The diversification rates were assessed based on the combined Bayesian phylogeny across several endemic Indo-Chinese clades of naiads: (i) Rectidentinae; (ii) Rectidentini; (iii) Contradentini; and (iv) a Pseudodontinae clade from the paleo-Mekong basin. The set of 36,004 fossil-calibrated chronograms that were combined from four runs of BEAST v. 1.8.3 (see above) was used to construct semilogarithmic LTT plots in R-package ‘ape’ v. 4.019, 92 with the supplement of ‘paleotree’ v. 2.793. We did not use simulation for missing taxa94, because a total number of extant species in each group were uncertain. For example, Zieritz et al.42 list 9 valid species in Rectidentini, but our data set includes 13 species-level units. With respect to the same source, Pseudodontini from the Mekong and Chao Phraya catchments includes ~12 species (both Pseudodon and Pilsbryoconcha), which roughly correspond to our sample with 14 species.
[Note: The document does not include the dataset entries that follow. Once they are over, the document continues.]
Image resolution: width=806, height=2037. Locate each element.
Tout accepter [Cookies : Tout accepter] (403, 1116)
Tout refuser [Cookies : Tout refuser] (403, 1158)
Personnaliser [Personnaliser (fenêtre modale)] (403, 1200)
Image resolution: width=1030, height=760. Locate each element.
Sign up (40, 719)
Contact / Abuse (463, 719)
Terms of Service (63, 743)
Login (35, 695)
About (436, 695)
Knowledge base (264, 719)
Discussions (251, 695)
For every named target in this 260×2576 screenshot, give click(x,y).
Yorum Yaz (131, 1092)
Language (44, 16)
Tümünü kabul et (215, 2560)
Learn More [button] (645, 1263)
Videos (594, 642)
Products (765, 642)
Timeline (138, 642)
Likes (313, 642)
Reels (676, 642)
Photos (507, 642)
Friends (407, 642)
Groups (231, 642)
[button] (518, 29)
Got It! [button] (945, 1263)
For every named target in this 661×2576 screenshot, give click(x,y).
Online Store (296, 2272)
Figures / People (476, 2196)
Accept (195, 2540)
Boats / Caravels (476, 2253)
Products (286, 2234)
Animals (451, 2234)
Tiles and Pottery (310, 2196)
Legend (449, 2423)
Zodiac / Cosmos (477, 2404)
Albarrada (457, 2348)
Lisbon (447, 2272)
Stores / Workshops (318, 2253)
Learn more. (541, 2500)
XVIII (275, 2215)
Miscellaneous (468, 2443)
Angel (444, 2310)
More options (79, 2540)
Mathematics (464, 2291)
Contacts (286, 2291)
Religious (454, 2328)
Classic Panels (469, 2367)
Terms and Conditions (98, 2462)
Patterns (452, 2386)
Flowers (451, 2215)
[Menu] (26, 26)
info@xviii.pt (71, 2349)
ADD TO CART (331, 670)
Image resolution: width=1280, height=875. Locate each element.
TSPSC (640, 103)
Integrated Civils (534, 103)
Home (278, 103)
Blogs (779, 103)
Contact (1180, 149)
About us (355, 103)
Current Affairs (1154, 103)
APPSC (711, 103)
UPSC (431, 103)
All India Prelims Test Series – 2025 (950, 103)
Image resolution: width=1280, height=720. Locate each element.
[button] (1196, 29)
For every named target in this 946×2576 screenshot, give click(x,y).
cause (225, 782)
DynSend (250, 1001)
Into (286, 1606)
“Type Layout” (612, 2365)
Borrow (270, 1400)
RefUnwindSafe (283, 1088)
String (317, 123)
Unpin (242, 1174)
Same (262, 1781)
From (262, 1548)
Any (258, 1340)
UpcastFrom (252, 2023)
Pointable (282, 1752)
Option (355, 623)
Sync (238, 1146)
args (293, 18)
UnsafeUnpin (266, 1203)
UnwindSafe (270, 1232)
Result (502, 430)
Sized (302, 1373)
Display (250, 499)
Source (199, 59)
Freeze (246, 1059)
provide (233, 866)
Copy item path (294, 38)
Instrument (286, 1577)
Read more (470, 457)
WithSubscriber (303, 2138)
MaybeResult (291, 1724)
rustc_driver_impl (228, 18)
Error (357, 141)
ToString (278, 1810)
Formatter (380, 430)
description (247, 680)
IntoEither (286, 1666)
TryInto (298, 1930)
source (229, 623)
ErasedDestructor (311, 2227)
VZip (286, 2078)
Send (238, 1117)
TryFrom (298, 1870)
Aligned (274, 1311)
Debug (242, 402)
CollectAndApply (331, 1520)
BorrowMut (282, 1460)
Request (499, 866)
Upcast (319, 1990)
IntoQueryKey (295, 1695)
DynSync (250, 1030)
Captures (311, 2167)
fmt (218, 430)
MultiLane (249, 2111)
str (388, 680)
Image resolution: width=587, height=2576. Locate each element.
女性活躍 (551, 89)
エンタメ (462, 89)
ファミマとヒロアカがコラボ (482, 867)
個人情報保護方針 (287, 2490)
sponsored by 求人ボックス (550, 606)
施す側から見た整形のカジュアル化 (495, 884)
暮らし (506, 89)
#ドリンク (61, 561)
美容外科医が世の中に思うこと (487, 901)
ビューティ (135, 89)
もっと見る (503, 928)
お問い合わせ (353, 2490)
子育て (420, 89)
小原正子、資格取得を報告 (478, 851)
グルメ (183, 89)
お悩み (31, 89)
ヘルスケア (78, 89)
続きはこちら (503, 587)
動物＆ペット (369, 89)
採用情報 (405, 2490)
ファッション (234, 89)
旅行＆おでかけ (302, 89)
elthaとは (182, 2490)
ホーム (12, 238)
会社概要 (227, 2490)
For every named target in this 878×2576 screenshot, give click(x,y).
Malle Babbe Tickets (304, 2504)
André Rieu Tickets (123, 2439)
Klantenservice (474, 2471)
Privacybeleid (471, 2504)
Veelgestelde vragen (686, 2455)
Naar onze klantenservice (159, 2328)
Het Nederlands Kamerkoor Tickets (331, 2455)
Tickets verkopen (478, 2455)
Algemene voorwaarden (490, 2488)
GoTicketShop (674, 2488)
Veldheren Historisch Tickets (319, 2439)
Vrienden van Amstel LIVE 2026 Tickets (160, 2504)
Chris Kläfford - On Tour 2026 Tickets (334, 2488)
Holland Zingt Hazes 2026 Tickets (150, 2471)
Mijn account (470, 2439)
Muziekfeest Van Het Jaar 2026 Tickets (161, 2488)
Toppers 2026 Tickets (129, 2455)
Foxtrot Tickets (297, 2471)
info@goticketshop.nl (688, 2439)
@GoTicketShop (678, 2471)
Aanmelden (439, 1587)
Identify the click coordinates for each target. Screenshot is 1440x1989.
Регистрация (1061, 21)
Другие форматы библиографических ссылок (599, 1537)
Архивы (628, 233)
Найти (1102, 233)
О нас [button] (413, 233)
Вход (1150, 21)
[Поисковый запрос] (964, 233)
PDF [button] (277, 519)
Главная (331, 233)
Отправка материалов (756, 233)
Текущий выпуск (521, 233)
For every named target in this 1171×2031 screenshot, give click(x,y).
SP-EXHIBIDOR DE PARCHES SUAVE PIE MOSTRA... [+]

There are 12 nominal species of the Contradentini in Indo-China, including Trapezoideus exolescens, which is currently transferred to another genus, Lamellidens 39. Our sample with 13 species also corresponds to the remaining 11 nominal taxa. We therefore assumed that our samples of the Indo-Chinese clades of interest are nearly complete, which allows us to perform the diversification rate analyses. However, the true species richness of other clades of the Unionidae, as well as of the entire family, remains uncertain, because there is a plethora of nominal taxa, the status of which needs to be confirmed by using a molecular approach in the future27, 41, 42.

Two tests of a constant diversification rate for the endemic Indo-Chinese clades outlined above were calculated using ‘ape’ v. 4.0 based on the maximum clade credibility tree inferred from BEAST91, 92. First, was the analysis of diversification with three survival models, i.e., a constant diversification model, a variable diversification rate through time (Weibull model), and diversification changes at a specified time point95. As mean diversification rates, we used the delta parameter from the constant rate model of Paradis95. Additionally, beta values of the Weibull model were tested: β > 1 suggests declining, whereas β < 1 indicates an increasing rate of diversification. Second, the gamma statistic of Pybus and Harvey94 was applied. The null hypothesis of constant is rejected at the 5% level if a gamma statistic less than −1.645, which suggests a significantly decreasing rate of diversification through time94.